This year’s U.S. Capitol Christmas Tree, dubbed “An Idaho Mountain Gem” and cut from the Payette National Forest, is on display in front of the state Capitol today, along with booths, souvenirs, food trucks, the giant Idaho potato truck, selfie opportunities galore, and a chance for people to sign the giant banners adorning the truck carrying the newly cut 80-foot Engelmann spruce.
Speeches are scheduled to start at noon on the Capitol steps; the tree’s Capitol stop runs until 1 p.m.
Lt. Gov. Brad Little, who’d just climbed a ladder to sign the banner, noted that the tree was cut from Little Ski Hill in McCall. “My wife’s great-uncle was one of the first ski jumpers there,” he said. “I’m sure he’d run into this tree many times.”

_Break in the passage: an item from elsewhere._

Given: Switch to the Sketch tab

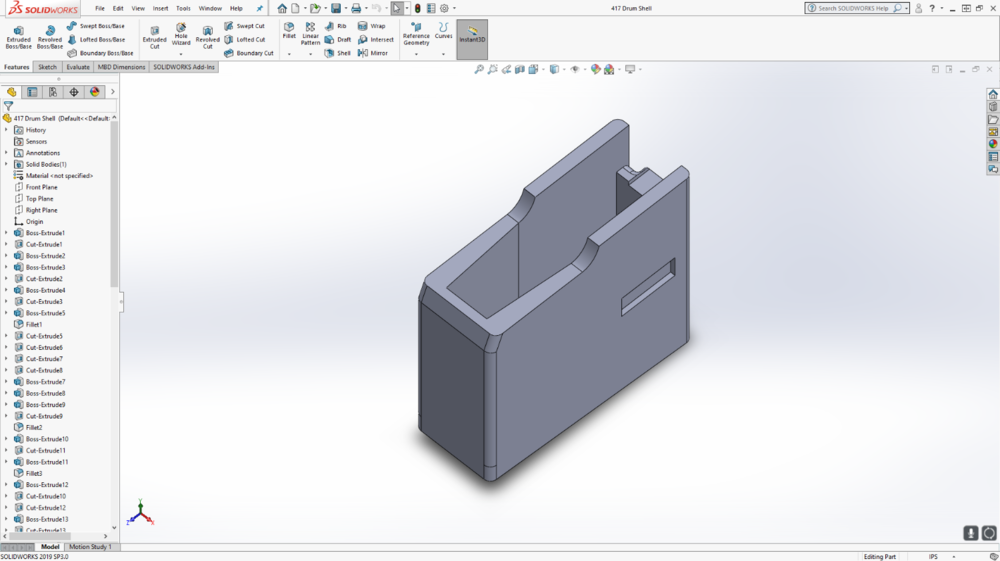Looking at the screenshot, I should pos(47,67).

Gov. Butch Otter, just returned from a trade mission to China, recalled the last time Idaho supplied the U.S. Capitol Christmas Tree, when he was serving in Congress in 2003; he watched as it was lit, after being decorated with thousands of ornaments made by Idaho kids. “It was right there on the front lawn to the Capitol, as you come in,” he said.
This year’s tree was cut Nov. 2 from the ski slope just west of McCall. And in a first, it was hand-cut with a traditional two-man cross-cut saw.
The tree’s huge circumference was then carefully squished into the giant truck trailer for its journey; a portion of its tip, already festooned with decorations, is visible at the back of the trailer through plexiglass.
The tree’s 4,000-mile trip to the nation’s Capitol will include visits to more than 25 communities along the way. It’s scheduled to head north and hit Moscow Nov. 10 and Coeur d’Alene Nov. 11, then be in Salmon Nov. 12, Idaho Falls and Twin Falls Nov. 13; Ogden, Utah, Nov. 15; and then a series of locations across the country before it arrives at Joint Base Andrews in Maryland on Nov. 27. The tree will be officially lit on the lawn of the Capitol on Dec. 6.